Dunya's sacrifice is, ironically, an element in Pulkheria's plan for Raskolnikov to become the family savior. According to her plan, Raskolnikov will go to university, become rich and successful, and bring honor and wealth to the family. He learns of Dunya's plan to save him, that is, of Pulkheria's determination to enforce the script, even if it means that she has to move all the way across the country. Raskolnikov's response to the letter is sheer anguish and humiliation, with which it is apparent that he is quite familiar. His behavior is, in large part, his response to his relationship with his mother and an attempt to escape the kind of control that she exerts over him. He is intrigued by Sonya, even before he meets her. Marmeladov, Dunya's father, tells Rodya her story in their first meeting early in the novel.
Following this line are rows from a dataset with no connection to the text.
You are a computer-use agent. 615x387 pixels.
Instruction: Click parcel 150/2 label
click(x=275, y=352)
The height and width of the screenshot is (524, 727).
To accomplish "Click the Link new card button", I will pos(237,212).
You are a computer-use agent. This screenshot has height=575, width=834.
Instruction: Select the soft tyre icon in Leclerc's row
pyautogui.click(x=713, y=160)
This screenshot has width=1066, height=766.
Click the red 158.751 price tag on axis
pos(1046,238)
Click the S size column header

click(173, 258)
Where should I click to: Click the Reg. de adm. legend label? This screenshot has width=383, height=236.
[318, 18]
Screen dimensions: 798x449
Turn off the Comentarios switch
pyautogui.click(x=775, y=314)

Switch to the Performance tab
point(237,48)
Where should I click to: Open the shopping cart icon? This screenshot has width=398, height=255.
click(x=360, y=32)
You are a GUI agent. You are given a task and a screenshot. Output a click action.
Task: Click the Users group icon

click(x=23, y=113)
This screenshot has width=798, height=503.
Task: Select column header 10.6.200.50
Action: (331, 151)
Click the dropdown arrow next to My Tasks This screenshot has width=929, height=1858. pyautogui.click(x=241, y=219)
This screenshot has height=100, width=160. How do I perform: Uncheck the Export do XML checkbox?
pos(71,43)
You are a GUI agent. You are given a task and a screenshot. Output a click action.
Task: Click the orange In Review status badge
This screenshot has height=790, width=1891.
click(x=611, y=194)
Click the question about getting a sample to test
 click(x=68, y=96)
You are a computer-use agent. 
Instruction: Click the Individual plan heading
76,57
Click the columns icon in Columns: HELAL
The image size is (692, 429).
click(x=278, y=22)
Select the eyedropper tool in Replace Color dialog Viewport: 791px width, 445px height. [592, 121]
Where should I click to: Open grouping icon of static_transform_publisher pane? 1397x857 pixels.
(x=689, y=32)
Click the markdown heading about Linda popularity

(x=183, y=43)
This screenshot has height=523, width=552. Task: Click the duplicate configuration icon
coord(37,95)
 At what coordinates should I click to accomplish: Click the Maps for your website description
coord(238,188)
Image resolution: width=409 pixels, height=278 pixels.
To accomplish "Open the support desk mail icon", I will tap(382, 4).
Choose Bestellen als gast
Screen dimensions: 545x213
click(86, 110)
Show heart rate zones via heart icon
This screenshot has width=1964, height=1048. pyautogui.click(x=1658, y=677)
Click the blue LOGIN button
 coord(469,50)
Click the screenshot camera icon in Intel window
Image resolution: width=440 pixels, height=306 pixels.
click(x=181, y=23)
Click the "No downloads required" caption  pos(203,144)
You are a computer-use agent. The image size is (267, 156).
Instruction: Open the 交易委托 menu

Marmeladov, whose name is derived from the word "marmelade," is an alcoholic who tried to save Katerina Ivanovna after her husband, but he succumbs to his compulsion and destroys the family. Sonya saves the family by going into prostitution to support it. Raskolnikov recognizes that she has faced similar circumstances to his own, but has not succumbed to the same sense of pain and humiliation, despite the fact that she is socially reviled. He wants to meet her to ascertain her secret. Dostoevsky uses this relationship as an allegory of God's love for fallen humanity, and of love's redemptive power.

Influence

Raskolnikov, like Dostoevsky's other rationalist characters, such as the title character in Notes from Underground and Ivan Karamazov in The Brothers Karamazov, became models for many twentieth century literary characters. Razumikhin serves as a foil for Raskolnikov. Placed in the same situation as Raskolnikov, Razumikhin does what Raskolnikov is unable to do; he takes a tutoring job and eeks out a living with dignity. Raskolnikov's solution is grandiose and narcissistic, dominated by his own "internal demons." He seemingly creates suffering for himself, constantly tries to reach and defy the boundaries of what he can or cannot do (throughout the book he is always measuring his own fear, and mentally trying to talk himself out of it), and his depravity (referring to his irrationality and paranoia) is commonly interpreted as an affirmation of himself as a transcendent conscience and a rejection of rationality and reason. However, his internal dialogue, his deep sense of humiliation and suffering, his lack of a clear, animating purpose and inability to find his footing in the world would have a wide influence in the succeeding century. Walter Kaufmann considered Dostoevsky's works to be the inspiration for Franz Kafka's Metamorphosis. By his own admission, Albert Camus's The Stranger was deeply influenced by Dostoevsky. His influence can also be seen in writings by Jean Paul Sartre, Herman Hesse, and Knut Hamsun.

Characters

Rodion Romanovich Raskolnikov

Rodion Romanovich Raskolnikov, variously referred to by the diminutive forms Rodya and Rodka, is the protagonist from whose perspective the story is primarily told. A drop-out who is living in abject poverty in a top-floor flat in the slums of Saint Petersburg, hiding from his landlady to avoid paying rent. The root of Raskolnikov's name, "raskol'," is Russian for schism, or split.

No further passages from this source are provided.